Bu nedenle bölgede yaşanan sorunları çözmek amacıyla geçtiğimiz haftalarda bir dizi diplomatik ve insani adım attık. Bangladeş ve Myanmarlı liderlerle temaslarda bulunarak mülteci konumundaki Rohingya Müslümanlarına 1000 ton insani yardım ulaştırdık. Geçtiğimiz hafta bu yardımların ihtiyaç sahiplerine dağıtılmasını şahsen takip ettim; katliamdan kurtulanlarla ve şahitlerle görüştüm. Aynı zamanda Bangladeş’te bulunan Rohingya Müslümanlarının ihtiyaçlarının karşılanması için maddi yardım yapma sözü verdik ve Bangladeş-Myanmar sınırındaki mültecilerin koşullarının iyileştirilmesi amacıyla yeni barınma merkezleri kurma niyetimizi ifade ettik.
Ancak Türkiye’nin burada yaşanan krizi tek başına çözmesini beklemek makul bir yaklaşım değildir. Bu nedenle dünya liderleri, Türkiye’nin adımlarını takip ederek bölgede kalıcı çözümü sağlayacak kapsamlı ve uzun vadeli bir strateji geliştirmelidir.
İlk adım olarak Bangladeş hükümetine maddi desteğimizi sunarak Rohingya Müslümanlarının güvenliğini sağlamak durumundayız. Bugün Bangladeş, saldırı altındaki bu azınlık için tek güvenli liman konumundadır. Daha sonra, uluslararası toplum Myanmar hükümetiyle birlikte çalışarak Rohingya Müslümanlarına vatandaşlık verilmesini ve Bangladeş’teki mültecilerin ülkelerine güvenli bir şekilde dönmesini sağlamalıdır.

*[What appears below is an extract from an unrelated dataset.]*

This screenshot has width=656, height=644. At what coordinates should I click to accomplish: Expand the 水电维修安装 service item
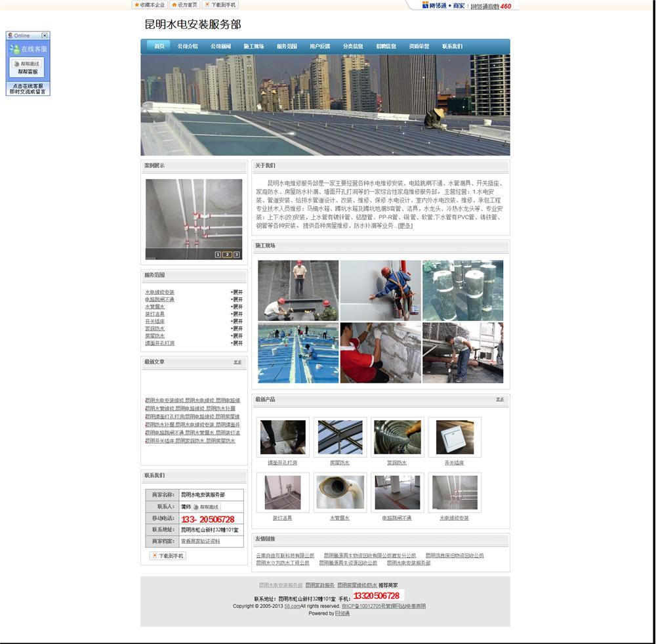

Rohingya Müslümanlarının dünyanın ücra bir köşesinde yaşaması onların hayatlarını daha değersiz, yaşadıklarını daha az acılı veya bölgedeki durumu daha iyi kılmıyor. İnsanlık, Srebrenica’da ve Ruanda’da hayatlarını kaybeden milyonlarca masuma yaptığı gibi Rohingya Müslümanları’na sırtını dönmemelidir. Gerekli adımlar bugün atılmalıdır.